Before going, I’d heard mixed reviews about Dubai. I was unsure if I’d be turned off by its glittering and ostentatious fakeness, or if instead, I’d be enamored and drawn in by its charm and unique breed of the Middle East meets the hybrid of Disney and Las Vegas on crack.
Before my trip to Dubai, I was sort of torn about what to pack. I knew that the United Arab Emirates was Muslim, and thus I’d probably need to be mostly covered, but I’d also read that Dubai was sort of a fashion metropolis, jam-packed with malls teeming with awesome clothing stores. So–what do I do? I wondered. I scoured the Internet (Google searches, Pinterest, etc.) to see what I could find, and I really didn’t find much that told me what was appropriate. Instead, what I found was, “cover your shoulders and knees.” Okay, easy enough, I guess.
So, I thought it safe to pack what I would ordinarily wear and feel it out on the first day and alter my outfits if need be from there on out. Honestly, I don’t know what I was so worried about. I saw girls in skirts, tank tops, spaghetti-strap dresses, etc. Sure, there were plenty of other women completely covered, but lots of Westerners got away with bare shoulders and knees in malls (where you’re supposed to dress modestly as even the signs on the doors tell you so). I always try to respect local customs, so I remained covered while I was in Dubai.
One of the things I loved the most about Dubai was the huge population of Indians and Pakistanis.
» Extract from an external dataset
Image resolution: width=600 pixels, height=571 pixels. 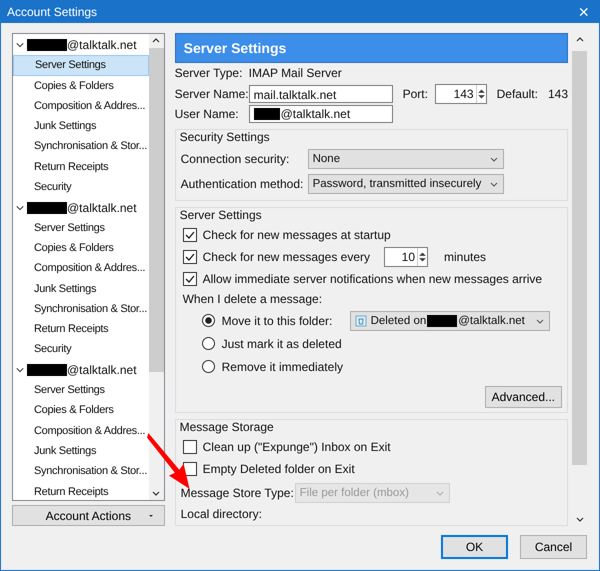 I want to click on close-button: ×, so click(x=584, y=12). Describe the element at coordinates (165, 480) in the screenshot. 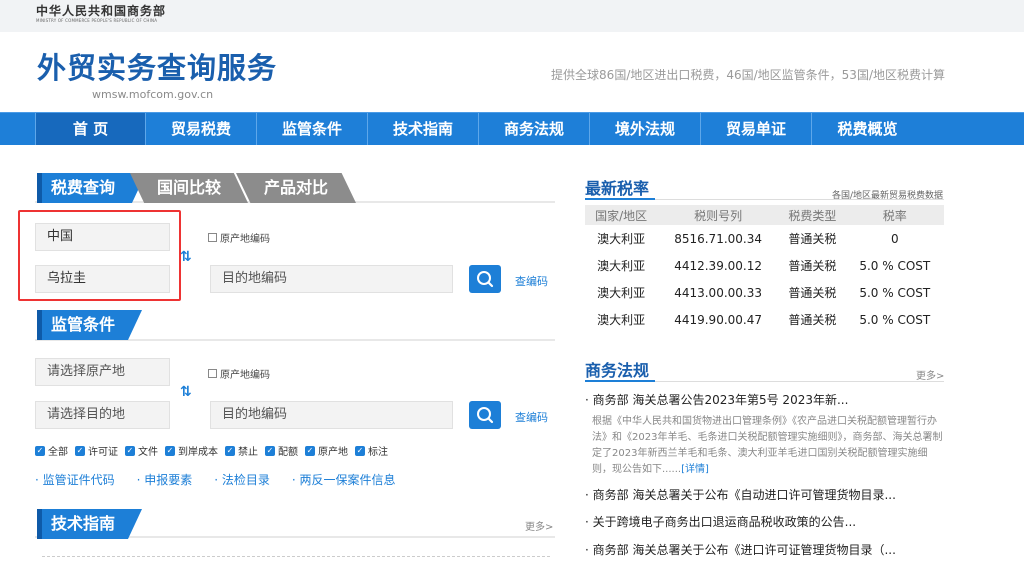

I see `link-declaration-elements: · 申报要素` at that location.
Of course this is for purely selfish reasons: it’s my favorite cuisine.. ever. (In fact, my friends would probably tell you that it isn’t even worth asking me what kind of food I want to eat when going out–my answer is always “Indian”.)
One evening in Dubai, I was dying to visit the older areas of the city–the areas that aren’t flooded with tourists, malls, and skyscrapers. So my friend and I headed towards the gold souq so I could do a bit of ogling and we could see a different side of the city.